Beloved in France but little known elsewhere, La traversée de Paris holds the distinction of being the one film by Claude Autant-Lara deemed acceptable by the young François Truffaut, in his campaign against the prevailing cinèma du qualité in 1950s France.
One reason for the exception is that it’s sort of an odd film, known also as Four Bags Full, and A Pig Across Paris.

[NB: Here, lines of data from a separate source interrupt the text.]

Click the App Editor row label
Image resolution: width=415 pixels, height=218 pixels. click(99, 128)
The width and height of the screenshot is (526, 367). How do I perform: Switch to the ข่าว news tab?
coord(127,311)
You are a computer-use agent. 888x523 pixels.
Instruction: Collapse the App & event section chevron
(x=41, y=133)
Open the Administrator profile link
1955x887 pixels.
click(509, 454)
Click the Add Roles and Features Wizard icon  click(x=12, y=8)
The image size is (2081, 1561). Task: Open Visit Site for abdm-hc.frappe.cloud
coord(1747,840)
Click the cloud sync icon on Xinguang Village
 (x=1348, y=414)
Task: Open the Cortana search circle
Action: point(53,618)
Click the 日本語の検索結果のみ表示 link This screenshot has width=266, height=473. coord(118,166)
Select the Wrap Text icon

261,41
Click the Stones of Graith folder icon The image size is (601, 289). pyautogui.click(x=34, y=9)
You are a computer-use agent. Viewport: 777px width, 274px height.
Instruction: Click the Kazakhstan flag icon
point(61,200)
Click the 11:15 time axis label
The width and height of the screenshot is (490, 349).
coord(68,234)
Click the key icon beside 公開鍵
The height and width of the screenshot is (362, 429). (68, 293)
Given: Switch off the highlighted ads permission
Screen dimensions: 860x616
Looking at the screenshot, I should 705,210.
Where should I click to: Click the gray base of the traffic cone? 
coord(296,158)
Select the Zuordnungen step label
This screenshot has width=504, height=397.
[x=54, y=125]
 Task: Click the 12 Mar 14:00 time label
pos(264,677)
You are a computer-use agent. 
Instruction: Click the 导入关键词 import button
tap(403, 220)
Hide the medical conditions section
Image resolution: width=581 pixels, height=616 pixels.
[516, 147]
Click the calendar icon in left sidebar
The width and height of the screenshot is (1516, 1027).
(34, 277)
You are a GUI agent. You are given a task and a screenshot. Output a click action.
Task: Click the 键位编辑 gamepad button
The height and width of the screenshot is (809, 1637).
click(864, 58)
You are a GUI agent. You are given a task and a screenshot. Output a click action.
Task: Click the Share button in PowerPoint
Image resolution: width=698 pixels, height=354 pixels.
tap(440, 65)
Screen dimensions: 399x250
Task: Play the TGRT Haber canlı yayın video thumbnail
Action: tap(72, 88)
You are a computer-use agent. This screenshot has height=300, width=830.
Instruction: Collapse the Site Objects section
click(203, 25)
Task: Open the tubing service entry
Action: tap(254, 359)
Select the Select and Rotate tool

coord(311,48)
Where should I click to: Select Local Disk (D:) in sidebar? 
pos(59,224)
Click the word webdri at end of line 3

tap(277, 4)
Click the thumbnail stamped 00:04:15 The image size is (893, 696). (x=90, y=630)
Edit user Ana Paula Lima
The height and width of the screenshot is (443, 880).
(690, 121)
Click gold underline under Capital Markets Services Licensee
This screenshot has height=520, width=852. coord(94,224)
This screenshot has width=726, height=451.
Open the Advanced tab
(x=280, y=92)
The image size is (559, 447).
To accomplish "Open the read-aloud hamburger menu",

It features little actual plot, but some great noirish nighttime street scenes, and much humanity and comedy of frustration. It is also fantastically French, full of funny looking older men, talking fast and gutturally, gesticulating and exhibiting the fondly characteristic venality of the French working classes: the squealing of the slaughtered pig is covered by accordion music and, the deed done, glasses of calvo are naturally handed round.
We are in occupied Paris, and that pig is worth a lot. Amateur black-marketeer Marcel Martin must carry it in four suitcases across the night-shrouded city. His partner is a no-show, so he enlists flaneur Jean Gabin, primarily to prevent a suspected liaison with his own wife. Bourvil won best actor at Cannes, partly for his finely-pitched performance of a little man trying to convince even himself he is a big one, whilst trying to hold on to a self-respectable measure of integrity; and partly for standing up to Gabin, who is on terrific, unchained form. More frequently the embodiment of ultimate masculine stoicism and world-weariness, he plays here a more free and anarchic figure. It turns out his Grandgil is an artist (not a frightfully good one, it must be said, but gaining some renown), out on the hunt for experience and amusement, observing (along with Autant-Lara) the variety of ways in which his compatriots react to and deal with the privations and moral compromises of the Occupation. He himself represents the spirit of free will that can never be quashed.
He is also lucky enough to be able to sweet-talk his way out of imprisonment, since the German officer admires his work. The German presence is felt in the film only at the end; the focus is more on how these people react to adverse circumstances, than the specificity of those circumstances. Much of the film is content to meander along with the stream of dialogue and bickering between Gabin and Bourvil, as they make their way across town, but it does find room for such grandstanding scenes as Gabin’s escalation of his exhortative terms to the increasingly cringing butcher (breakout role for Louis de Funès); or the strikingly photographed conclusion to their journey. Mostly, however, it is a film which encourages us to enjoy the company of these flawed, rascally, or irascible people, and gently reminds us that we’re all in this together.